Saved data entries
==*==

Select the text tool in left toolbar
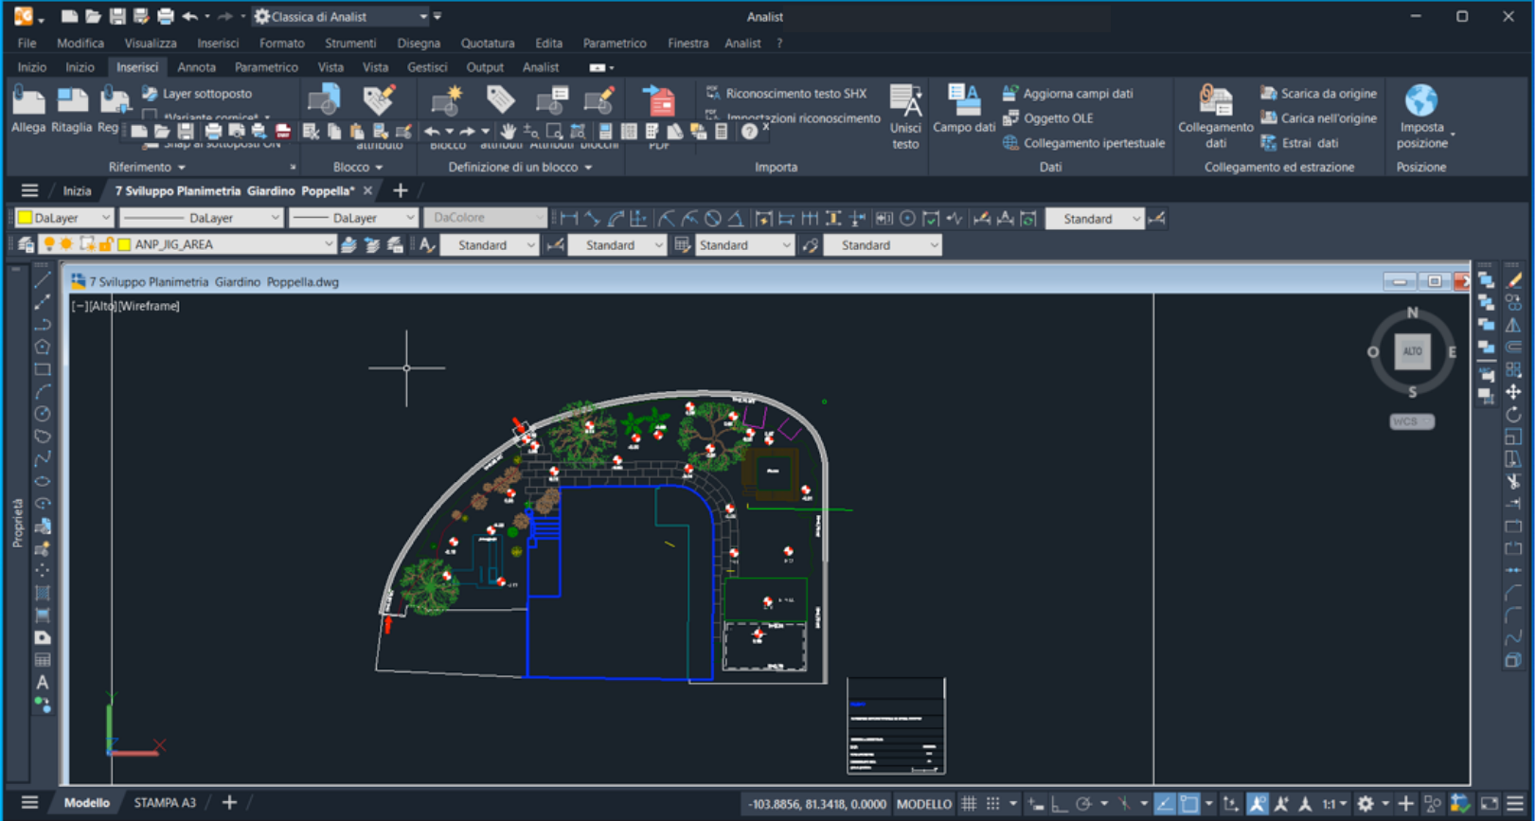The height and width of the screenshot is (821, 1536). pyautogui.click(x=43, y=683)
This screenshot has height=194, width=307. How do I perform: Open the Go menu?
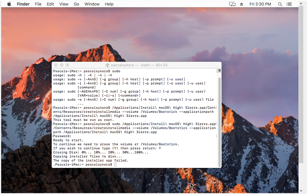pos(76,4)
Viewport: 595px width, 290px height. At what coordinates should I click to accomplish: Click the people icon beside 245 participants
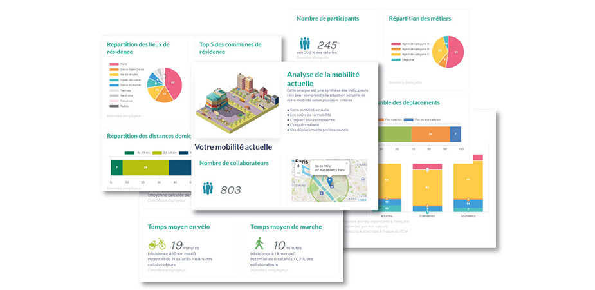(304, 44)
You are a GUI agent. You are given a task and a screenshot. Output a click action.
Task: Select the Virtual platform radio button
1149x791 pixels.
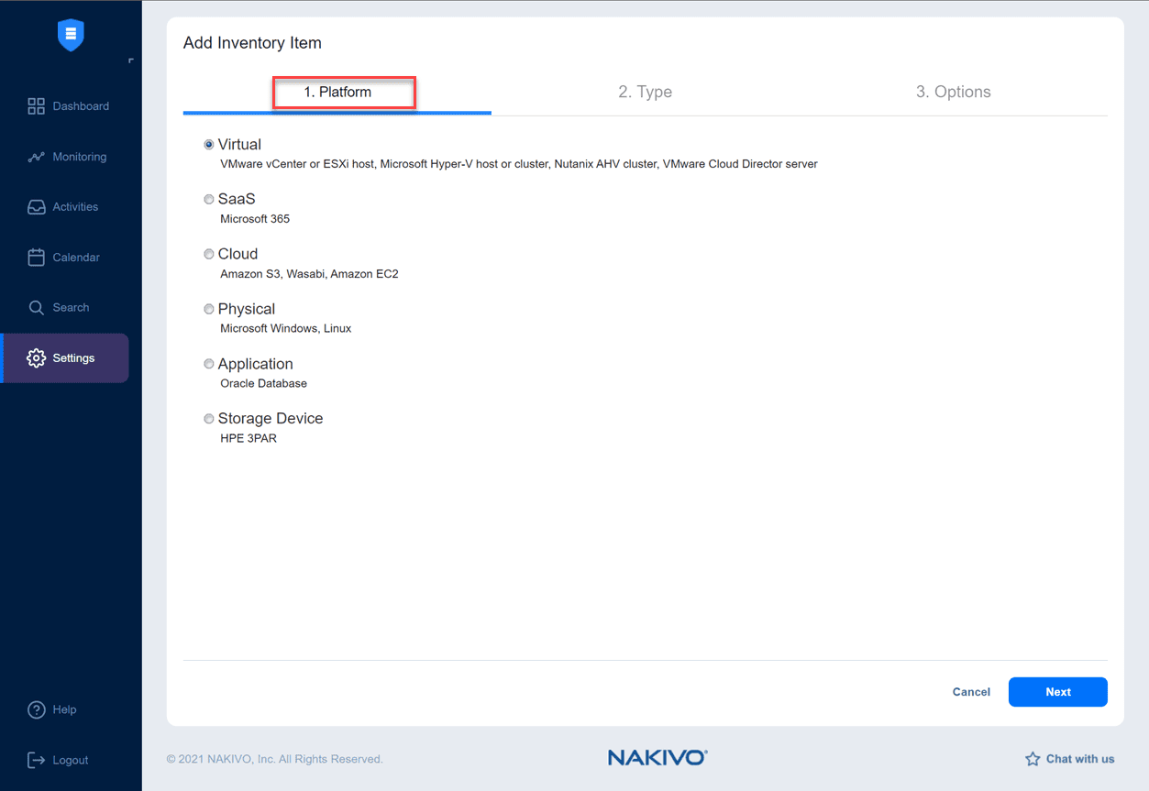pos(209,143)
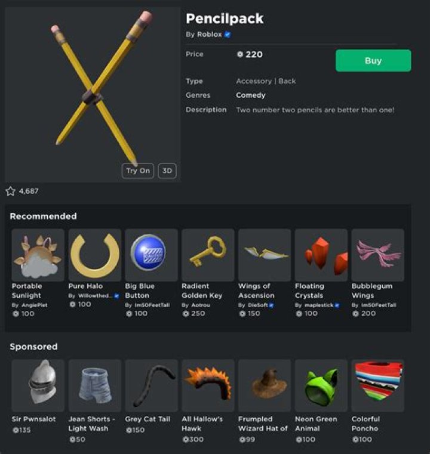Viewport: 430px width, 454px height.
Task: Open Jean Shorts - Light Wash item
Action: pyautogui.click(x=95, y=385)
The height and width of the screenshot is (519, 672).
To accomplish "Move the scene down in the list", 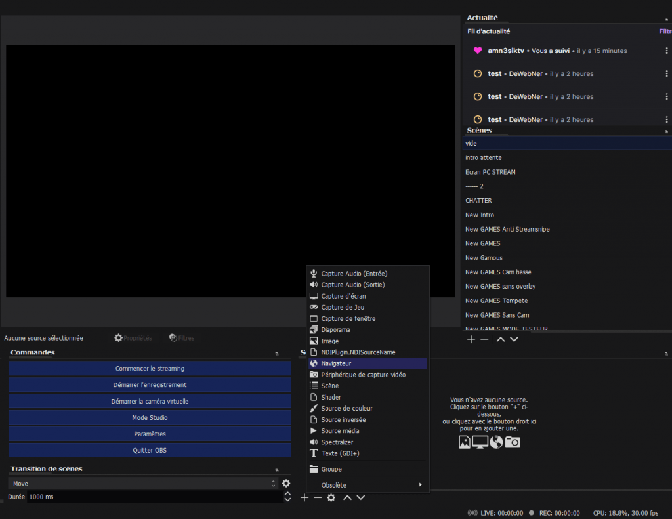I will pos(514,339).
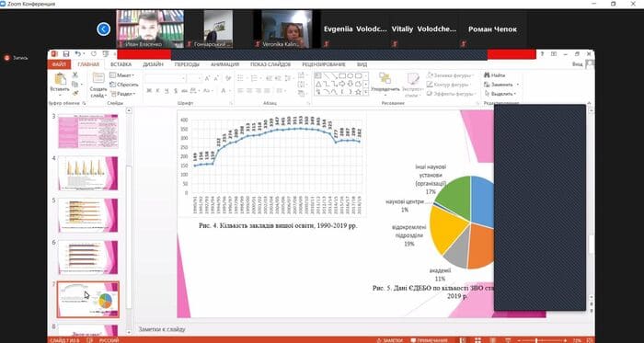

==*==

# [Assignment]
Among the entries above, take the line with "This screenshot has", the line with "The height and width of the screenshot is (519, 672).", and all the lines between them, and restate them word for word without pictures.

# [Expected answer]
This screenshot has height=194, width=307. How do I perform: Open the Go menu?
pos(76,4)
Viewport: 595px width, 290px height. At what coordinates should I click to accomplish: Click the people icon beside 245 participants
(304, 44)
You are a GUI agent. You are given a task and a screenshot. Output a click action.
Task: Select the Virtual platform radio button
1149x791 pixels.
pos(209,143)
Viewport: 430px width, 454px height.
Task: Open Jean Shorts - Light Wash item
Action: pyautogui.click(x=95, y=385)
The height and width of the screenshot is (519, 672).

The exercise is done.